__Exercise prompt__:
At the line with "Task: Select the Nov label on the time axis", start transcribing; stop after the last line of the data below. Keep it exact and leave pictures out.
——————————
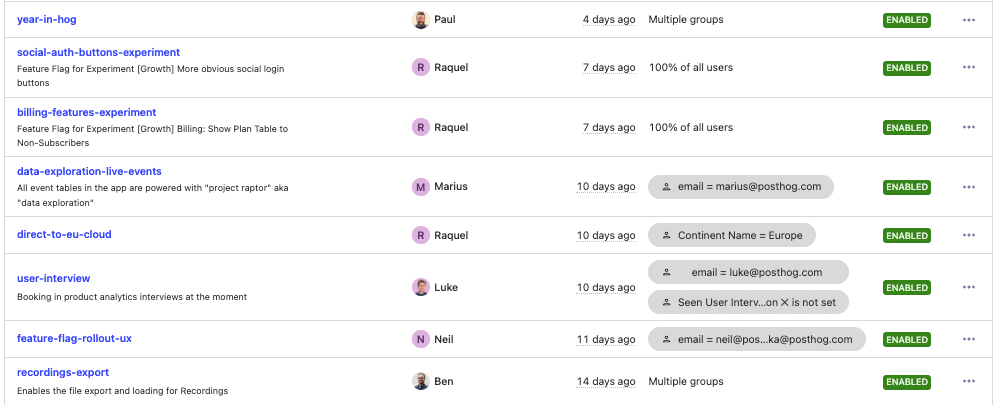This screenshot has height=405, width=994.
Task: Click ENABLED tag on billing-features-experiment row
Action: tap(907, 128)
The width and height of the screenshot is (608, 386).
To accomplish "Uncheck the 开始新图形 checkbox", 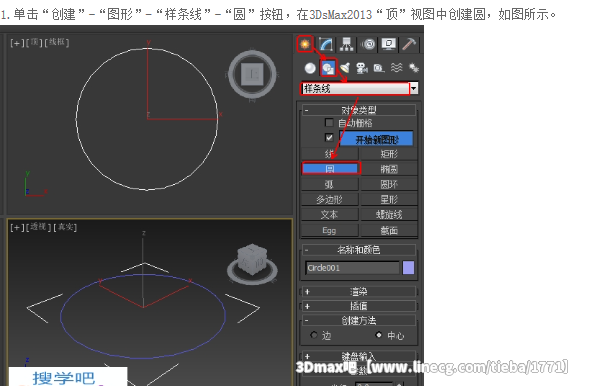I will 329,138.
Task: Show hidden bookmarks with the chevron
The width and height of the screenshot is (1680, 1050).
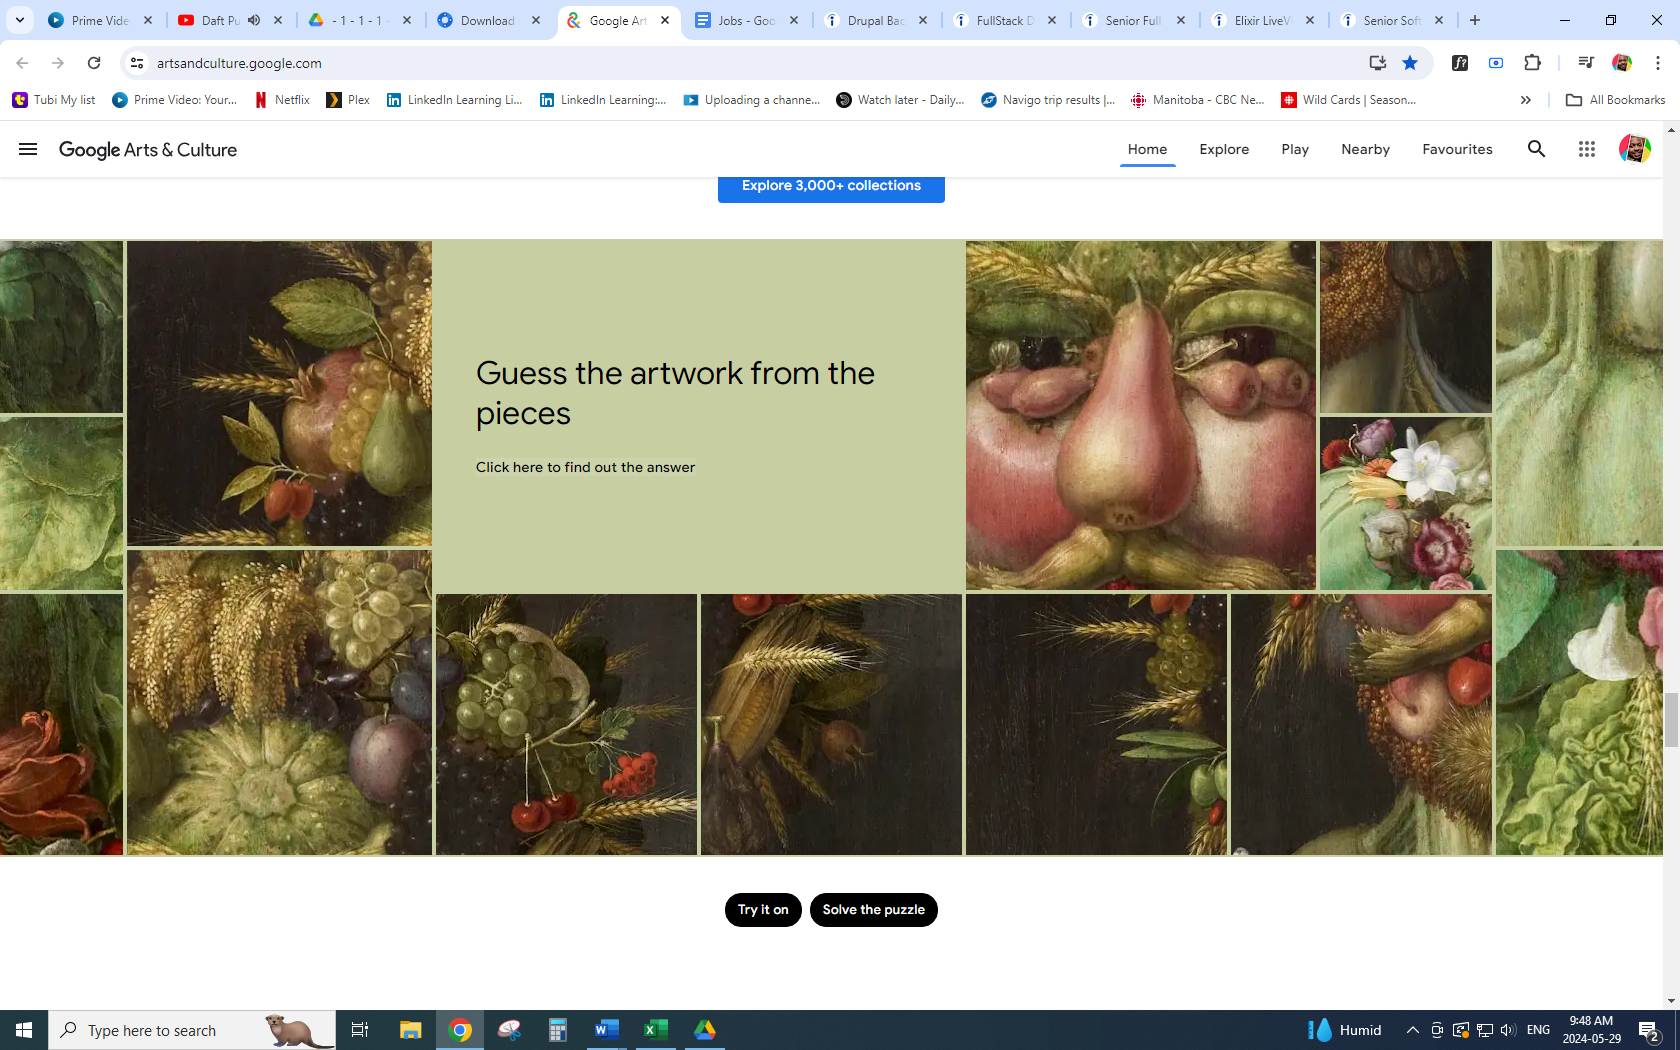Action: click(x=1525, y=100)
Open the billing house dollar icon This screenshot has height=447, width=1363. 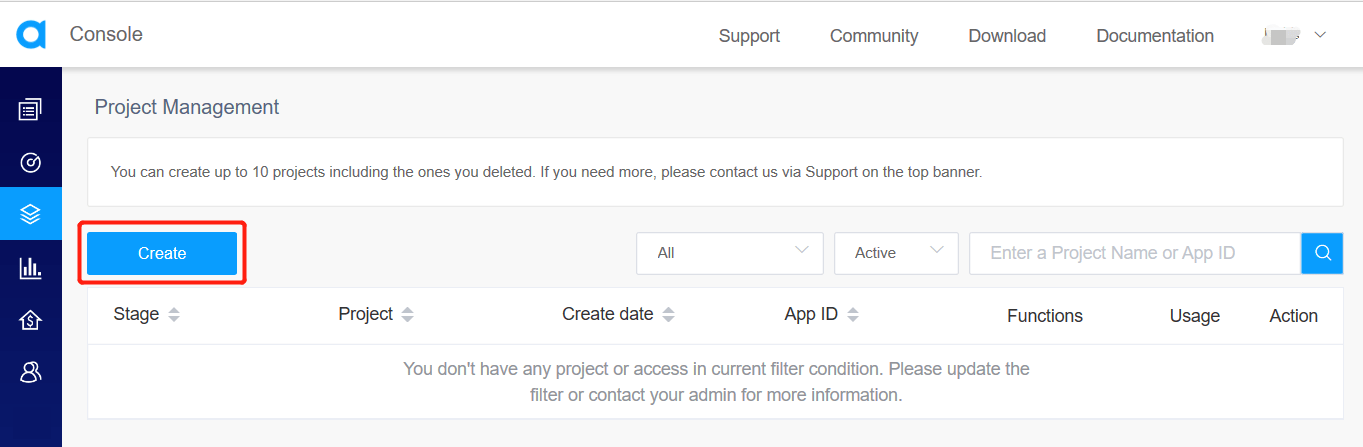click(30, 320)
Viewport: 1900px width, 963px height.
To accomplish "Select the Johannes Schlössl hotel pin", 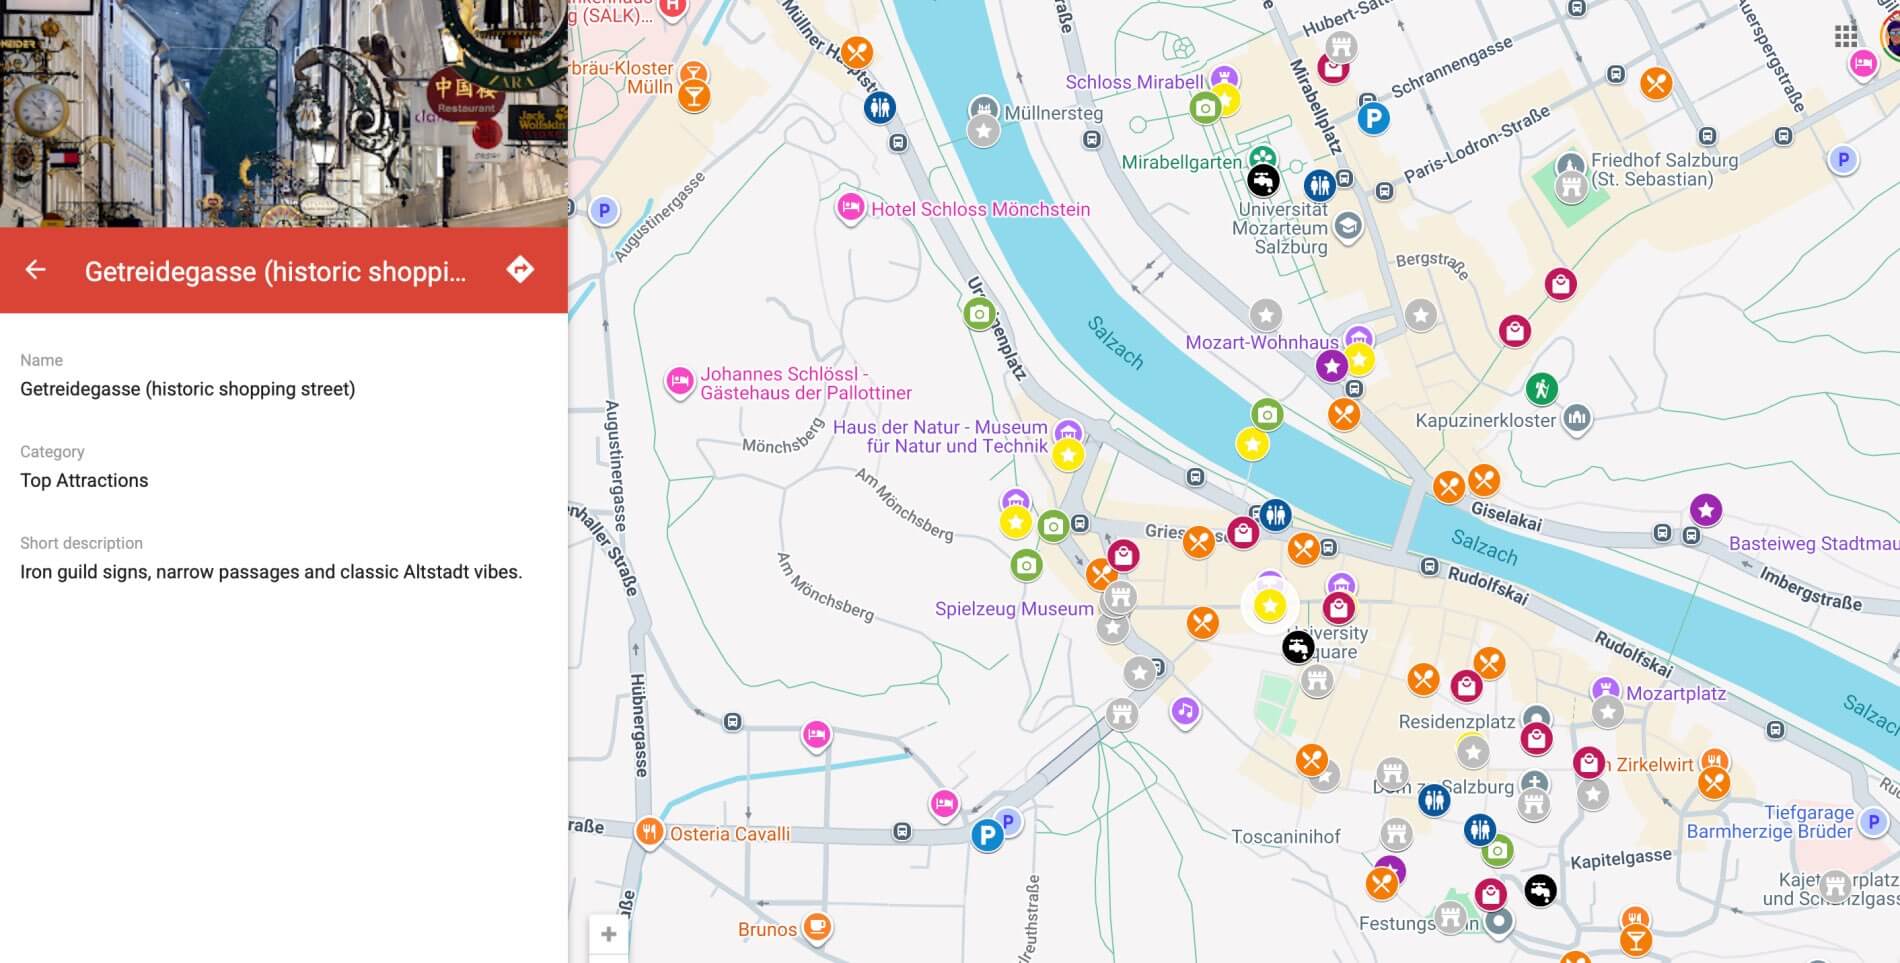I will (680, 381).
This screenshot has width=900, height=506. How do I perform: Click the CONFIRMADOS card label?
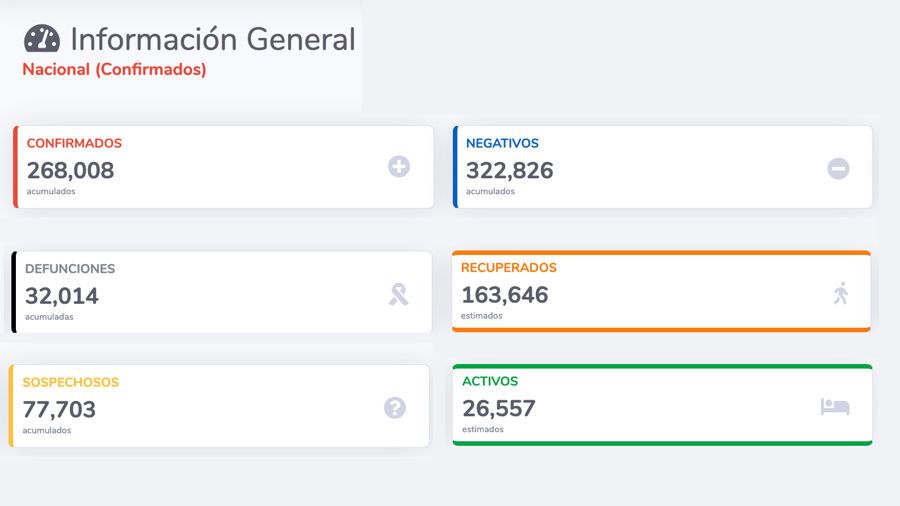click(74, 143)
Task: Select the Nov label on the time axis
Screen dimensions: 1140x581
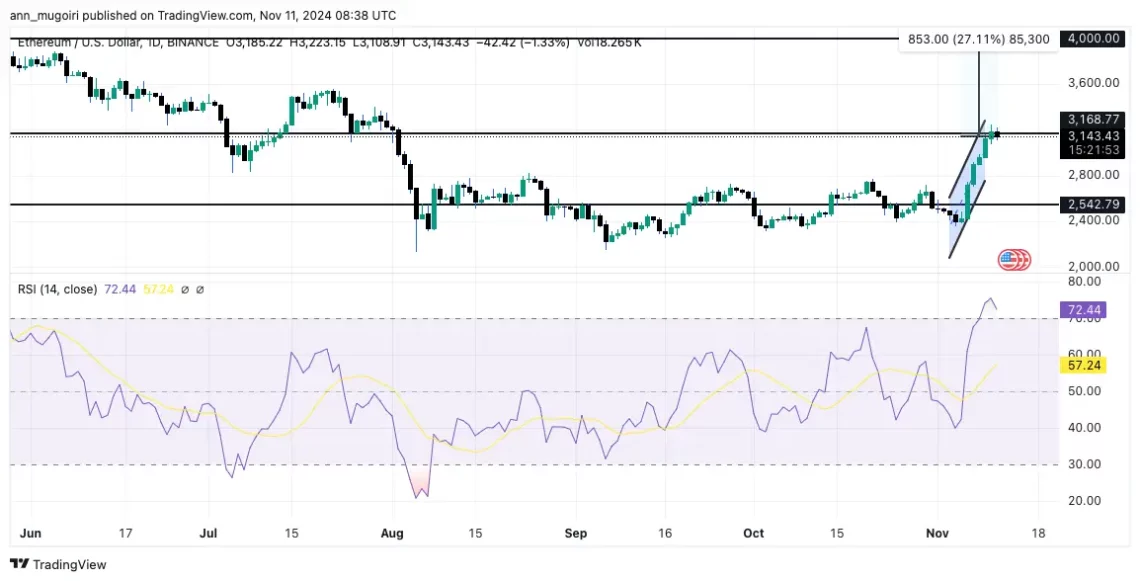Action: [937, 533]
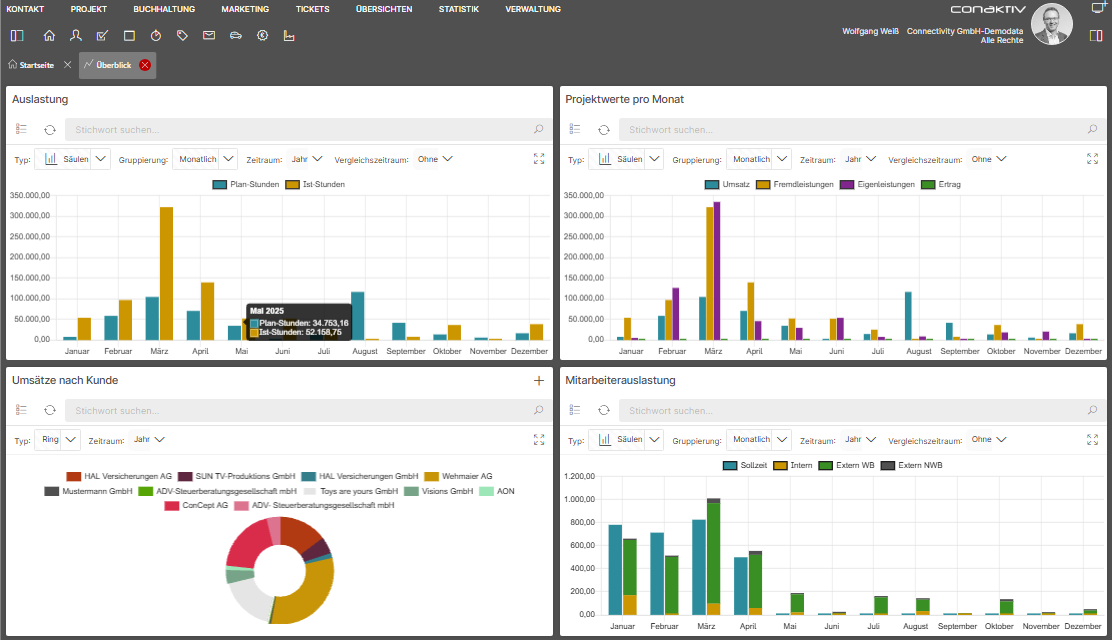The width and height of the screenshot is (1112, 640).
Task: Click the Wehmaier AG legend color swatch
Action: [432, 477]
——————————
__Reply to the exercise__:
Task: Select the Nov label on the time axis
Screen dimensions: 1140x581
Action: [937, 533]
The width and height of the screenshot is (1112, 640).
Task: Click the Wehmaier AG legend color swatch
Action: [432, 477]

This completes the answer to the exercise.